“Essere o non essere,questo è il problema. È forse più nobile soffrire,nell’intimo del proprio spirito,le pietre e i dardi scagliati dall’oltraggiosa fortuna,o imbracciar l’armi,invece,contro il mare delle afflizioni,e,combattendo contro di esse metter loro una fine? Morire per dormire. Nient’altro. E con quel sonno poter calmare i dolorosi battiti del cuore,e le mille offese naturali di cui è erede la carne! Quest’è una conclusione da desiderarsi devotamente. Morire per dormire. Dormire,forse sognare. È proprio qui l’ostacolo;perché in quel sonno di morte,tutti i sogni che possan sopraggiungere quando noi ci saremo liberati dal tumulto,dal viluppo di questa vita mortale,dovranno indurci a riflettere. È proprio questo scrupolo a dare alla sventura una vita così lunga! Perché,chi sarebbe capace di sopportare le frustrate e le irrisioni del secolo,i torti dell’oppressore,gli oltraggi dei superbi,le sofferenze dell’amore non corrisposto,gli indugi della legge,l’insolenza dei potenti e lo scherno che il merito paziente riceve dagli indegni,se potesse egli stesso dare a se stesso la propria quietanza con un nudo pugnale?
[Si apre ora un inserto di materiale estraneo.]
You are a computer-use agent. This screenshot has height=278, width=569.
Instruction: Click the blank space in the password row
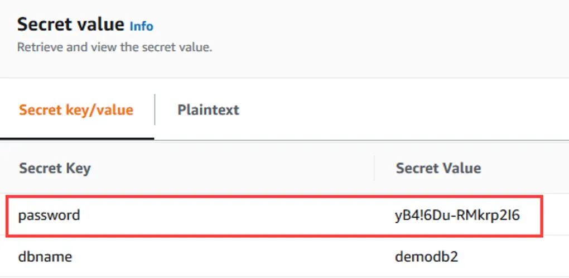pos(234,215)
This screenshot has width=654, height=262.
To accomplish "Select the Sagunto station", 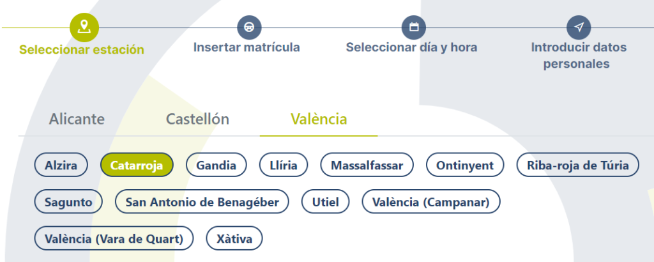I will (x=68, y=202).
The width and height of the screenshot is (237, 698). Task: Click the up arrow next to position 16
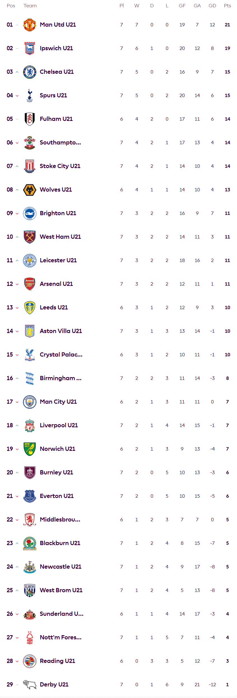(17, 378)
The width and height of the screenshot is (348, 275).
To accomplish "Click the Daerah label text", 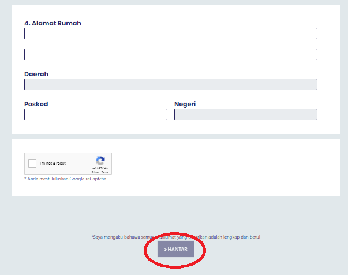I will pos(36,75).
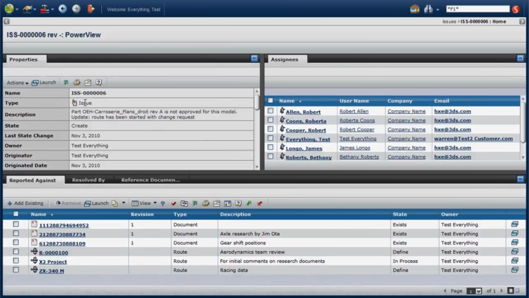Viewport: 529px width, 298px height.
Task: Select checkbox for X2 Project route
Action: tap(16, 261)
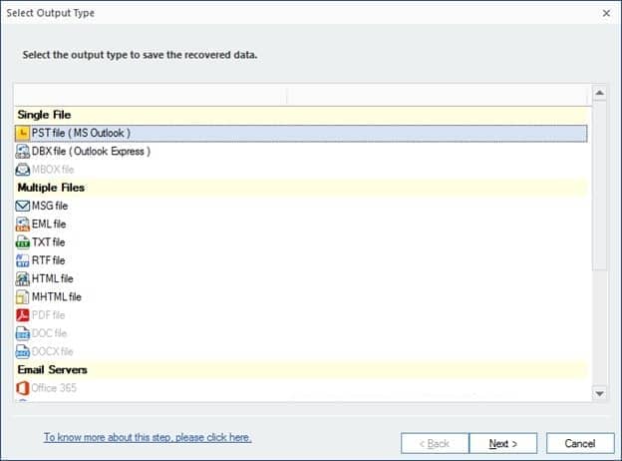Screen dimensions: 622x461
Task: Select the PST file Outlook icon
Action: point(23,134)
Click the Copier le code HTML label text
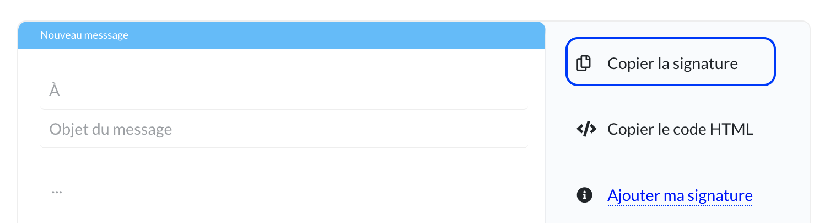Viewport: 819px width, 223px height. [x=680, y=129]
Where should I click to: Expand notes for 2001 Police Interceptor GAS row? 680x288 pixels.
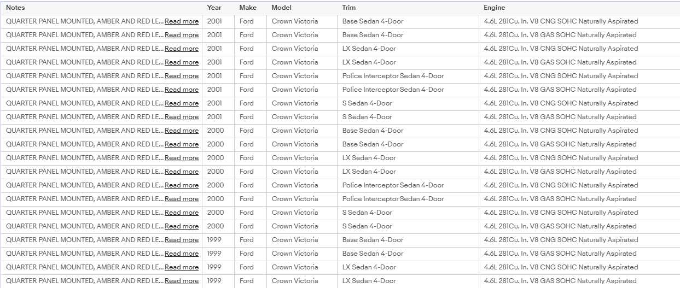tap(182, 90)
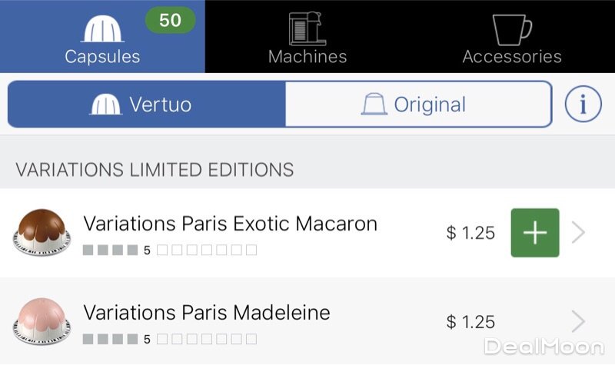The width and height of the screenshot is (615, 365).
Task: Tap Exotic Macaron intensity 5 scale
Action: click(x=169, y=250)
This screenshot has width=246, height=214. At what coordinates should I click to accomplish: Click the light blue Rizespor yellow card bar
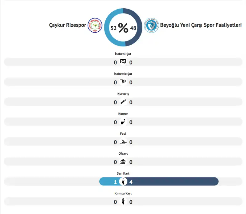[x=108, y=182]
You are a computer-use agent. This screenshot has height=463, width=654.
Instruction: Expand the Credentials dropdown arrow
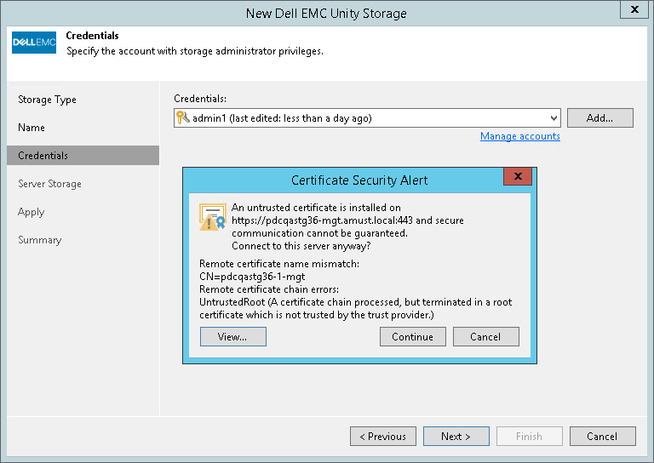(x=554, y=118)
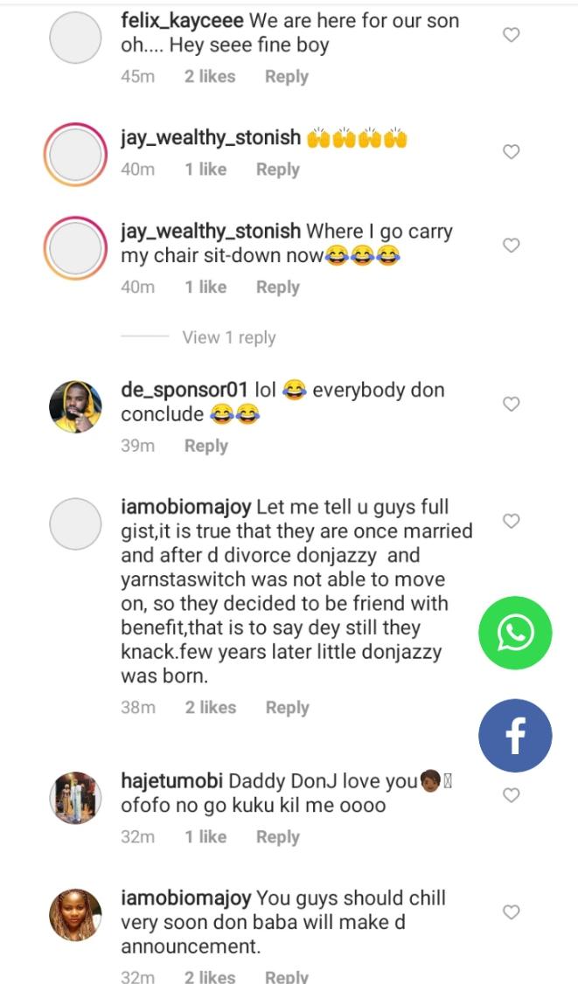Like felix_kayceee's comment with the heart
Screen dimensions: 578x984
coord(512,35)
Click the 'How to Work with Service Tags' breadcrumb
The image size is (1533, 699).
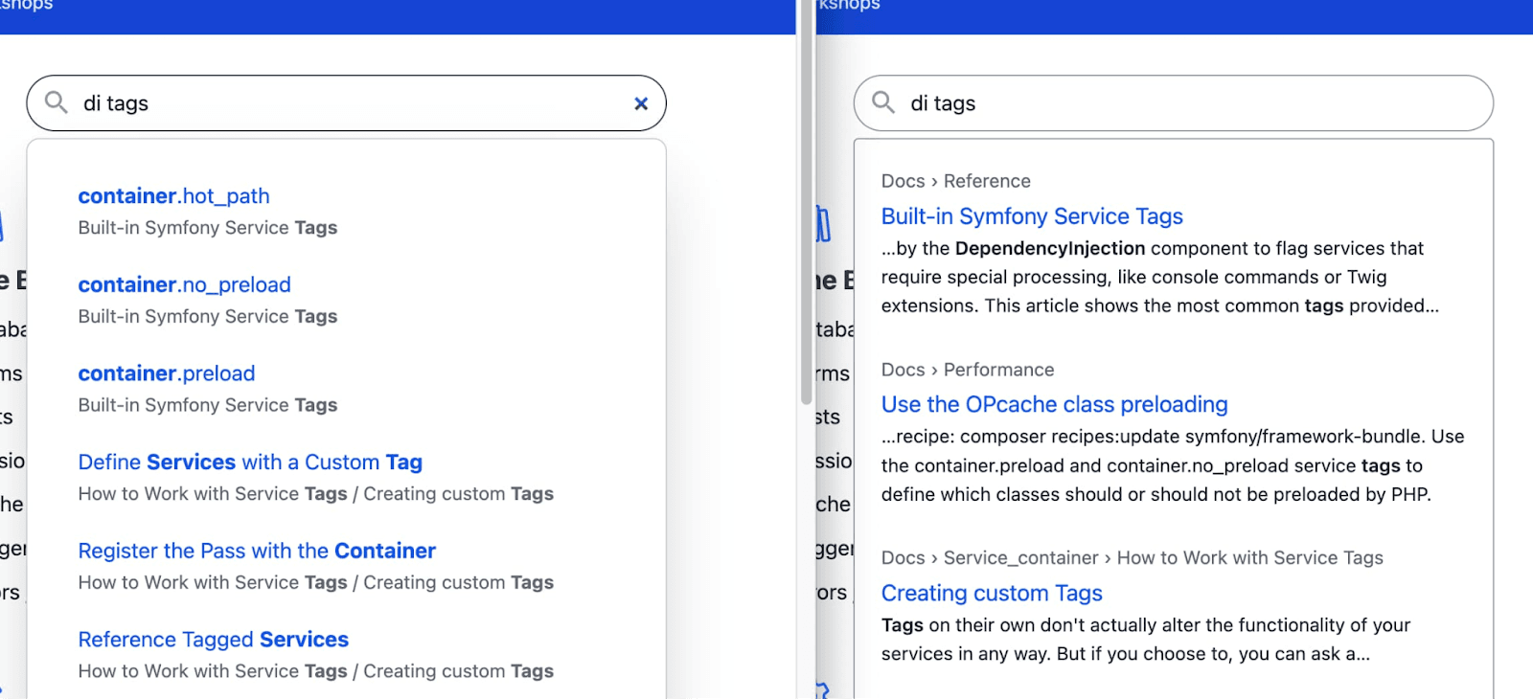1249,558
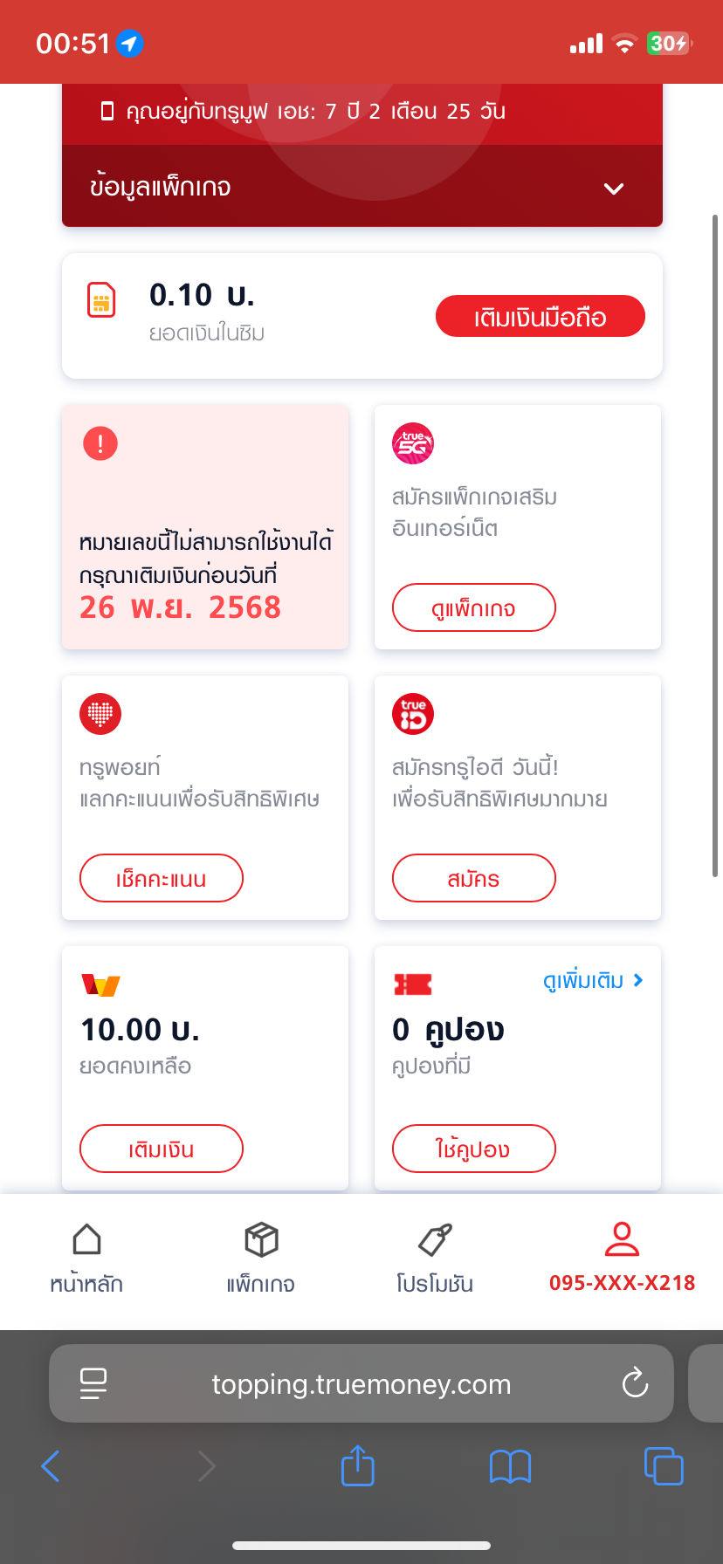Tap the SIM card balance icon
This screenshot has width=723, height=1564.
point(102,300)
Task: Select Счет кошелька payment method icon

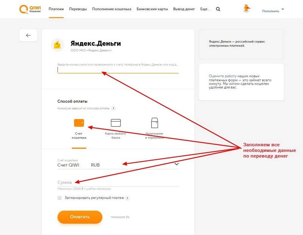Action: coord(79,123)
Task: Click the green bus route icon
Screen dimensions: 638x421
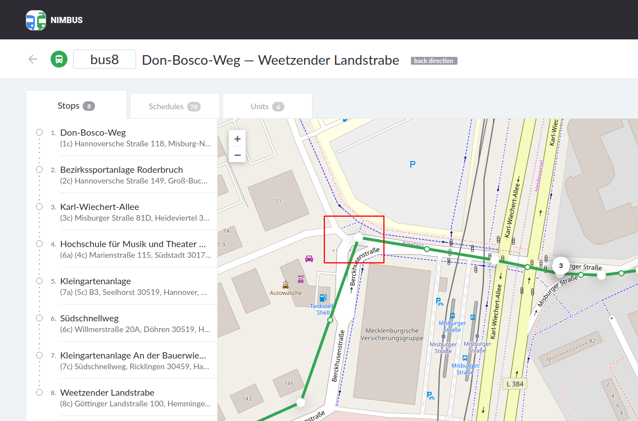Action: pos(59,59)
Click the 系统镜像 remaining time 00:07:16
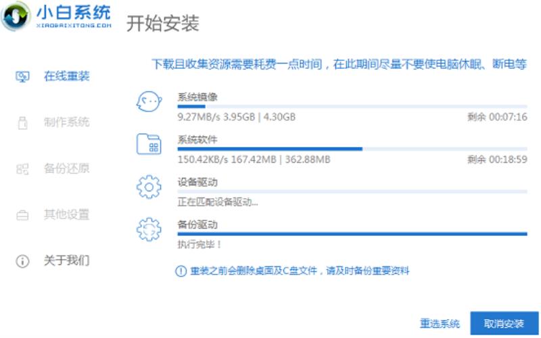This screenshot has height=338, width=541. [497, 117]
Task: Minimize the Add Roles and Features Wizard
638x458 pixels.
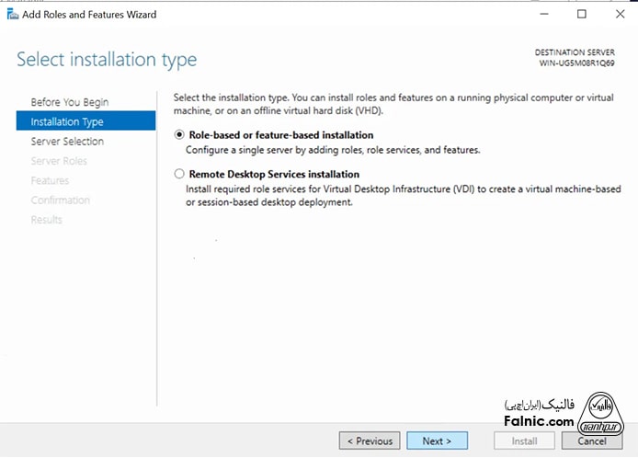Action: point(540,15)
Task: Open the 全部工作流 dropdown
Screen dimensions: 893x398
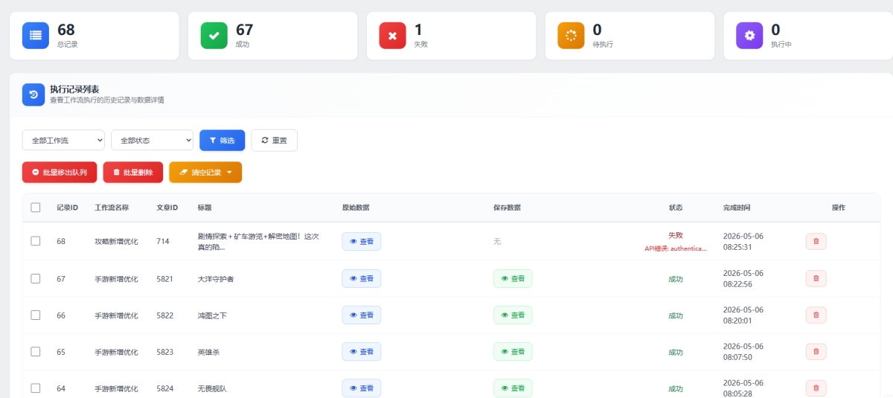Action: point(63,140)
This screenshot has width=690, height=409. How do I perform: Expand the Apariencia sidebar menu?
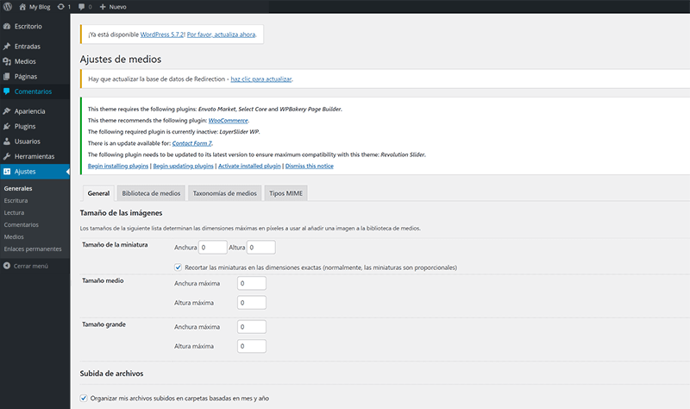[x=29, y=111]
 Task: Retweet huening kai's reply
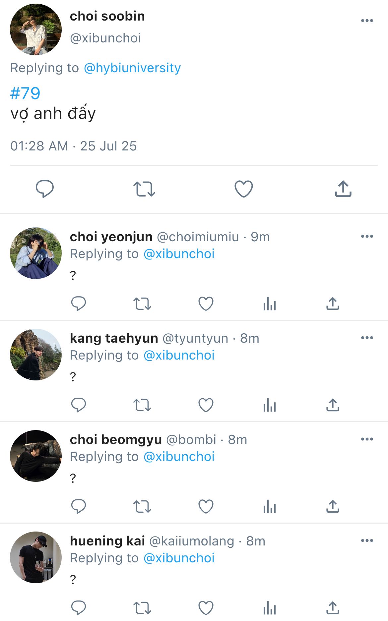coord(142,608)
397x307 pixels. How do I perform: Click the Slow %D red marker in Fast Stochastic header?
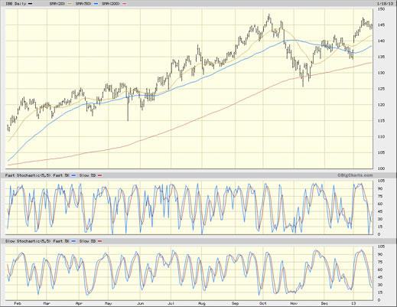pyautogui.click(x=100, y=175)
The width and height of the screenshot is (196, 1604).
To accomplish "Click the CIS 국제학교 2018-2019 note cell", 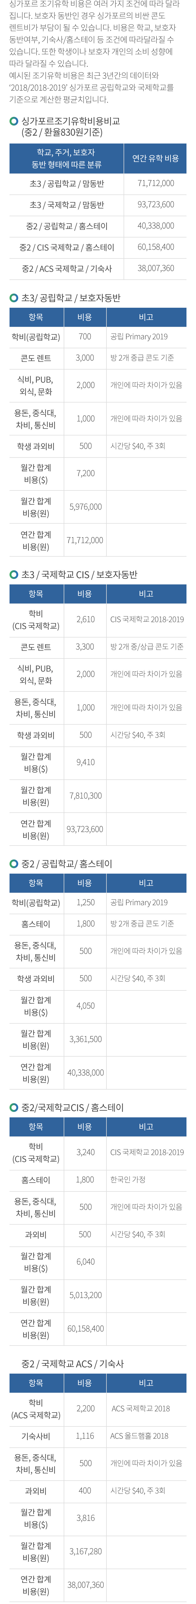I will (x=147, y=620).
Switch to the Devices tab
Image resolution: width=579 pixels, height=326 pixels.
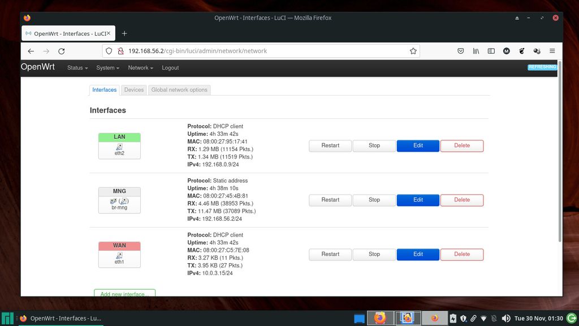click(133, 89)
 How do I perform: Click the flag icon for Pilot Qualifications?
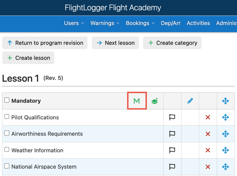[172, 117]
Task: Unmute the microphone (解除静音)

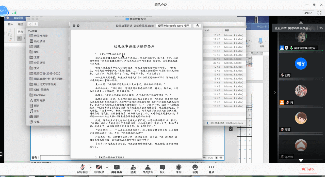Action: click(x=82, y=169)
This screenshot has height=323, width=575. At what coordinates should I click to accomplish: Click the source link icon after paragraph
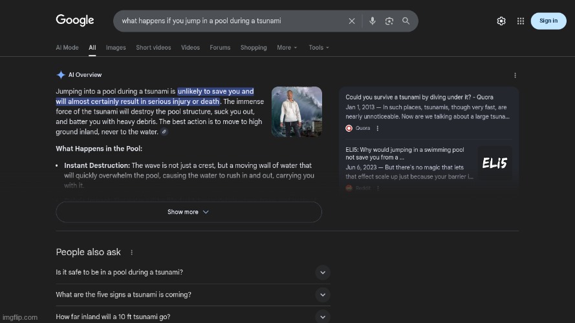164,132
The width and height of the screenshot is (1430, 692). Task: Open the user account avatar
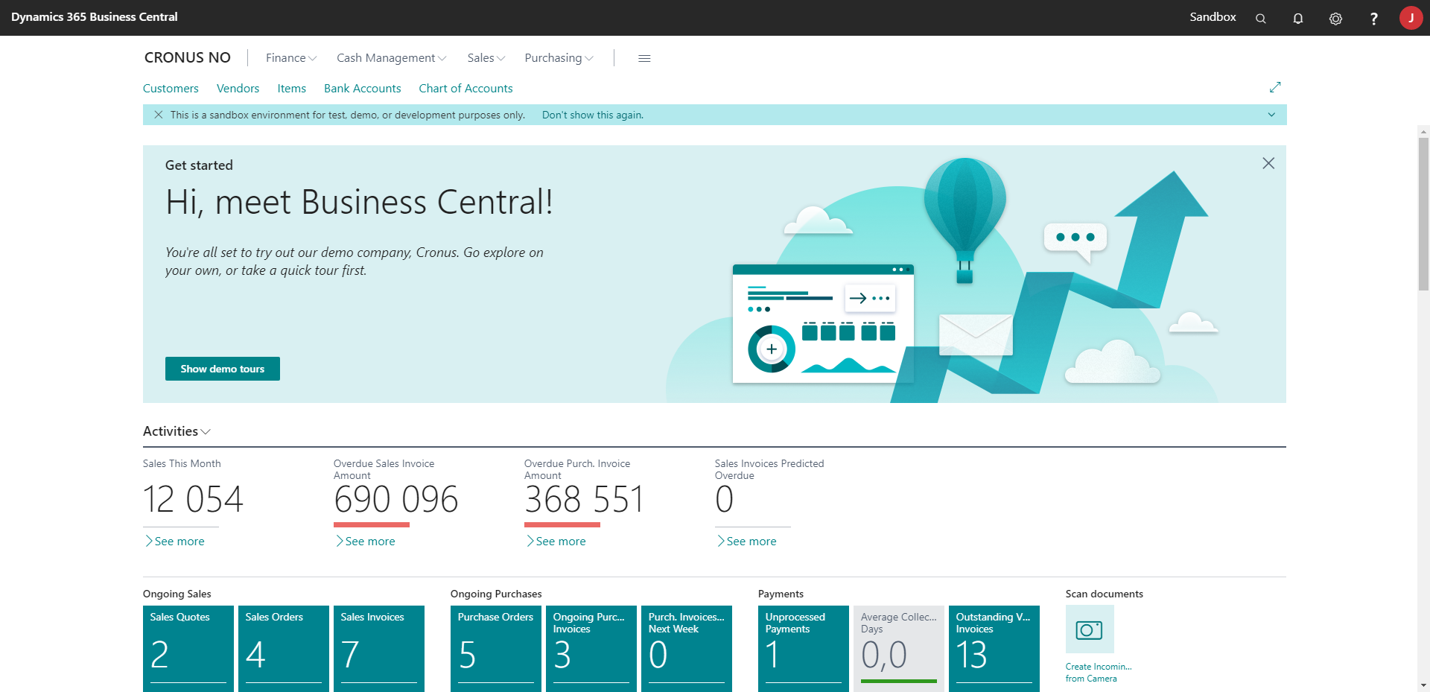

Chi s’adatterebbe a portar carichi,a gemere e sudare sotto il peso d’una vita grama,se non fosse che la paura di qualcosa dopo la morte-quel territorio inesplorato dal cui confine non torna indietro nessun viaggiatore-confonde e rende perplessa la volontà,e ci persuade a sopportare malanni che già soffriamo piuttosto che accorrere verso altri dei quali ancora NON SAPPIAMO NULLA”.
Amleto
Tra le infinite traduzioni del celebre monologo di Amleto questa è quella che mi ha colpito maggiormente.